Inflation probably eased again. Don’t expect the Fed to blink.

ImageA shop in Astoria, Queens, last month. The U.S. Consumer Price Index for August will be released on Tuesday.
A shop in Astoria, Queens, last month. The U.S. Consumer Price Index for August will be released on Tuesday.Credit...Hiroko Masuike/The New York Times

A shop in Astoria, Queens, last month. The U.S. Consumer Price Index for August will be released on Tuesday.

The latest inflation data is expected to show that price gains moderated further in August, easing the pressure on households and the Biden administration as falling gas prices paved the way to less financial pain.

The expected cool down is not enough for policymakers at the Federal Reserve, who have been raising interest rates to slow the economy and try to tame recent rapid inflation.

Consumer prices are expected to rise 8 percent from a year earlier, still a rapid pace of increase, but a slower rate than in July and June, according to economists. Economists project that core inflation increased in August. The measure strips out volatile food and fuel prices to give a better sense of underlying trends.

In the year through August, the core gauge is expected to increase by 6.1 percent. August price gains are being measured against a weak reading from the same month in the past. Inflation tends to appear faster when it's measured against a base number.

August numbers will be a subtle reminder that we are not out of the woods yet.

The Fed is likely to keep fighting inflation. Central bankers are waiting for a sustained slowdown in price increases to convince them that their policies are working to cool demand and nudging the economy back towards a healthy environment in which inflation is slow, steady and barely noticeable Officials have pledged to keep raising interest rates until that happens.

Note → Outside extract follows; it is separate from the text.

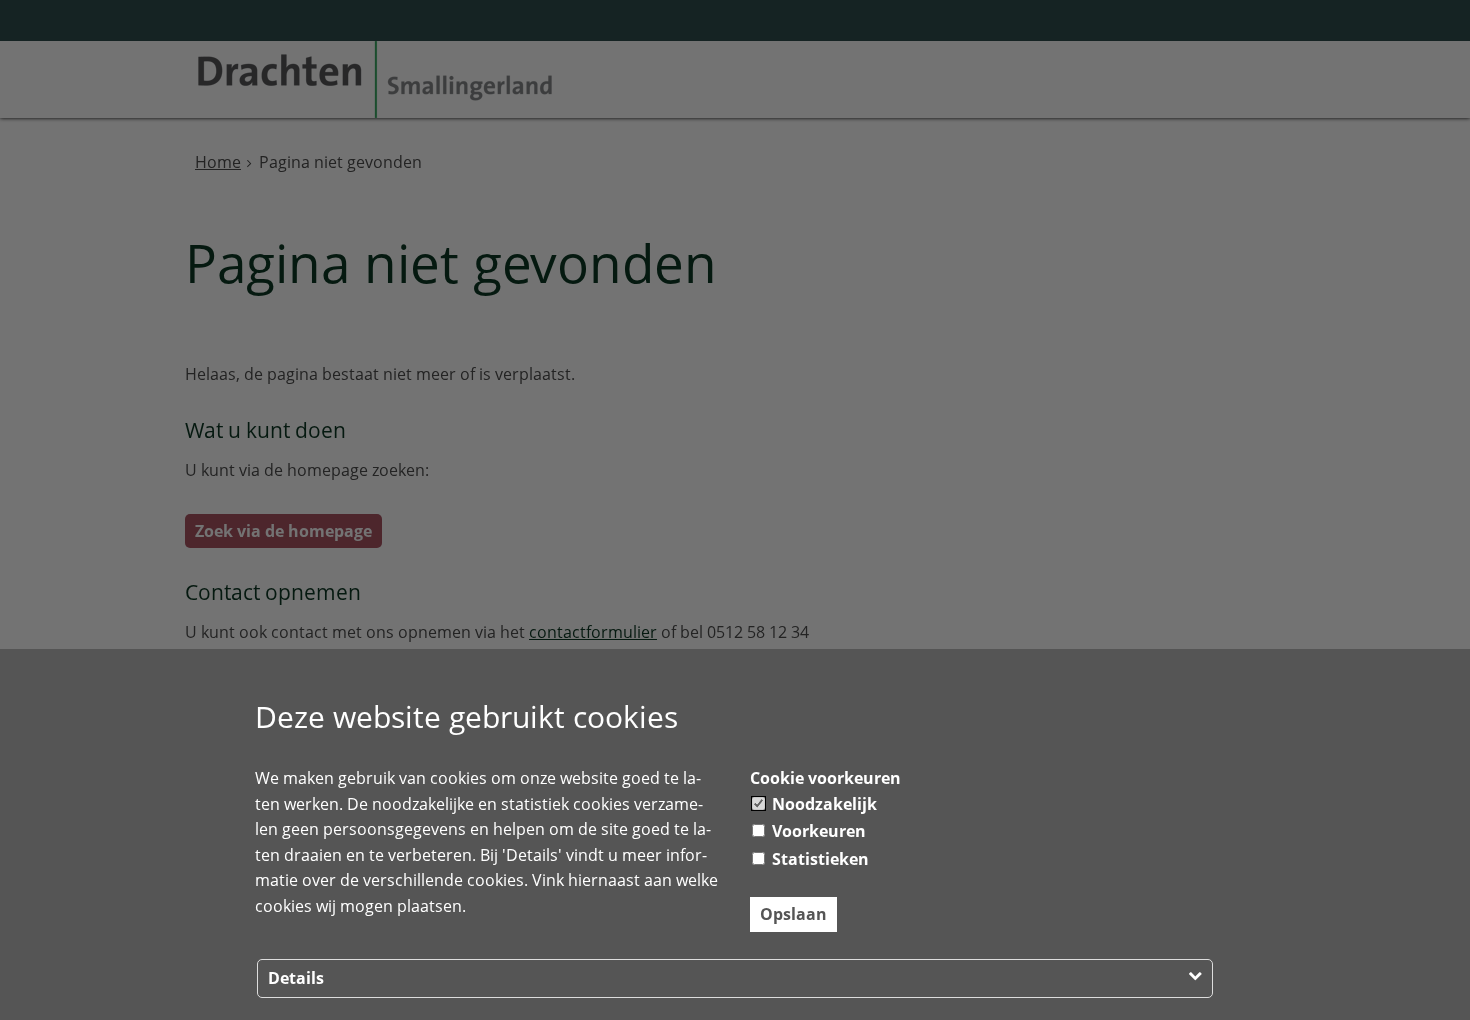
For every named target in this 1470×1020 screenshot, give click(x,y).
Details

Officials are expected to raise the interest rate by three quarters of a point when they meet next week. Policymakers hope to slow the pace of rate moves eventually, but they say the timing will depend on incoming data

Christopher Waller, a Fed governor, said last week that inflation is too high and it is too soon to say whether it is moving meaningfully and persistently downward. We will not walk away from this battle.